Most everyone has days where they feel blue or experience sadness and sometimes, there is no explanation for the feelings. Some have a reaction to the weather and feels down on rainy or overcast days. Others may feel down due to problems with relationships, or work-related stress. Even low iron can cause a person to feel down in the dumps. These are all situational and easily remedied. It is when the periodic case of the blues cannot be lifted and there is no easy remedy which can be a cause for concern. It is important for individuals to have the ability to recognize the signs, but it is equally important if not more so, for loved ones to know what to look for and how to help.

 

Low Iron and Depression

 

One very common cause of mild to severe depression that is often overlooked and left untreated is low iron. Anemia can cause depressive symptoms and if the individual seeks counseling without having had a medical appointment, the cause of the depression goes untreated.

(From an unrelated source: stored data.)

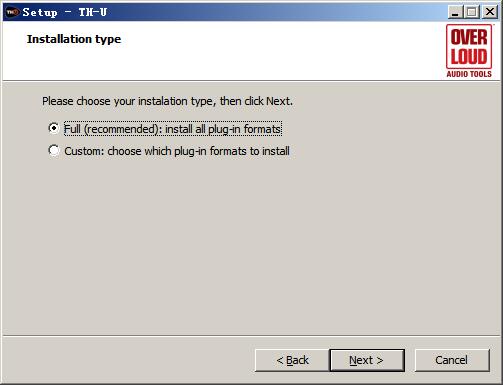Click the 'Installation type' heading
The height and width of the screenshot is (385, 503).
coord(74,39)
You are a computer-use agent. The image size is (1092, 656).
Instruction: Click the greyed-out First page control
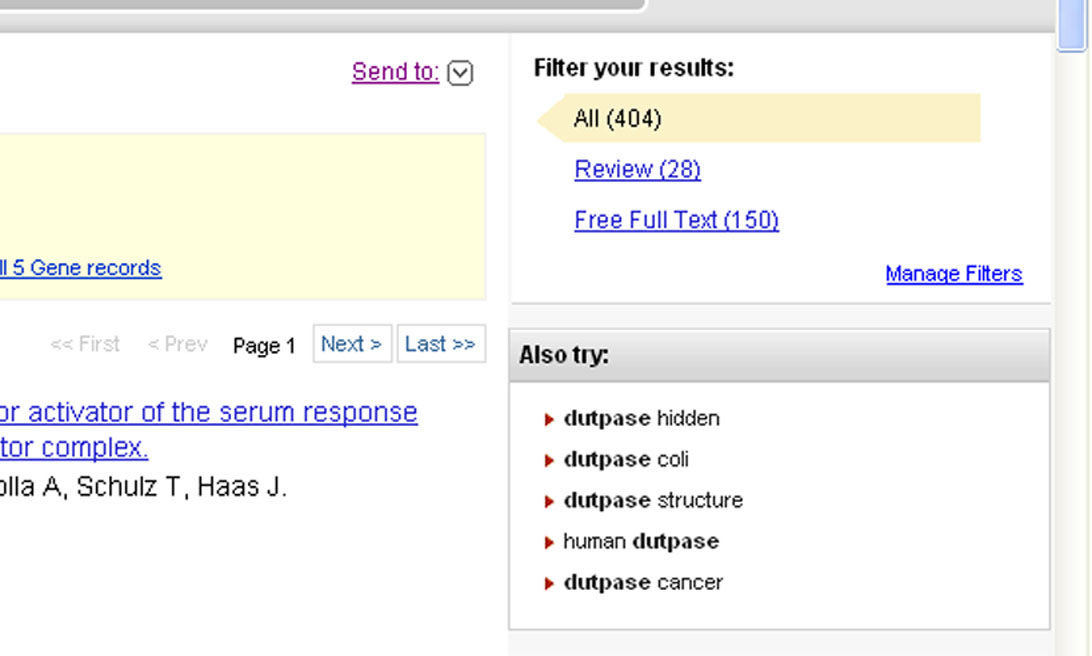tap(85, 345)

It is always better to see a medical doctor when feeling out of sorts to get a blood workup completed. If placed on anti-depressants when the underlying problem is low iron, the results can be deadly. The reason for this is that when an individual seeks help and is provided a medication, they often place a great deal of hope in that medication and its ability to “heal.” When there is no significant change in mood, this may cause the individual to become even more depressed.

 

The prevalence of anemia-induced depression is significant in older adults who lack proper nutrition. Menstruating women and adolescent girls who experience heavy flow are also susceptible to anemia-induced depression, especially if their regular diet is also iron-deficient. This is extremely common in those who have adopted a vegan lifestyle. While some suggest that the propensity toward depression must exist, others recognize the relationship between low iron, B12, and other necessary nutrients with depression.

 

Ruling Out or. Giving In

 

Finding the source of depression is important. Prescription medications cannot work effectively if the depression is related to a physical condition or to some nutritional deficiencies. One important concern is that of suicide due to the temporary feeling of well-being. One of the signs related to suicide is when the individual has a sudden recovery and has the energy to follow through with a plan. This sudden recovery will find the individual calling and talking to old friends who have been neglected, a sudden cleaning spree, clearing out closets, drawers, and giving things away. This is especially common with those who have had yo-yo depression. Depression that is improperly treated comes and goes, leaving the individual frustrated and tired of the cycle.

 

Family practitioners are often the first to identify physical and health-related conditions that might manifest into depression. It is important to see a general practitioner on a regular basis for blood work and other tests. This is important for proper referrals such as a psychiatrists, psychologists, or other mental health practitioners. It is too easy to fall into the trap of assuming a mental health issue when it is not – this is causing depression to advance to dangerous levels due to improper or non-existent treatment of the underlying causes.

 

Conclusion

 

Sometimes, it is more than just the blues. It is important to be in tune with the moods and how these may relate to the changes in diet. If depression can best be treated with a diet containing increased iron or other nutrients, as well as other positive lifestyle changes, that is certainly a better and longer lasting alternative to prescription medications.

 

Losing a loved one to suicide can be devastating and often even more so when there are no clear answers as to why such a tragedy has occurred. There are resources for those who have experienced such a loss or who are fearful of such an occurrence. It may prove beneficial to have someone to talk to, to help process those feelings, move through a painful grieving process, or to find out more information on depression and suicide. You are not alone.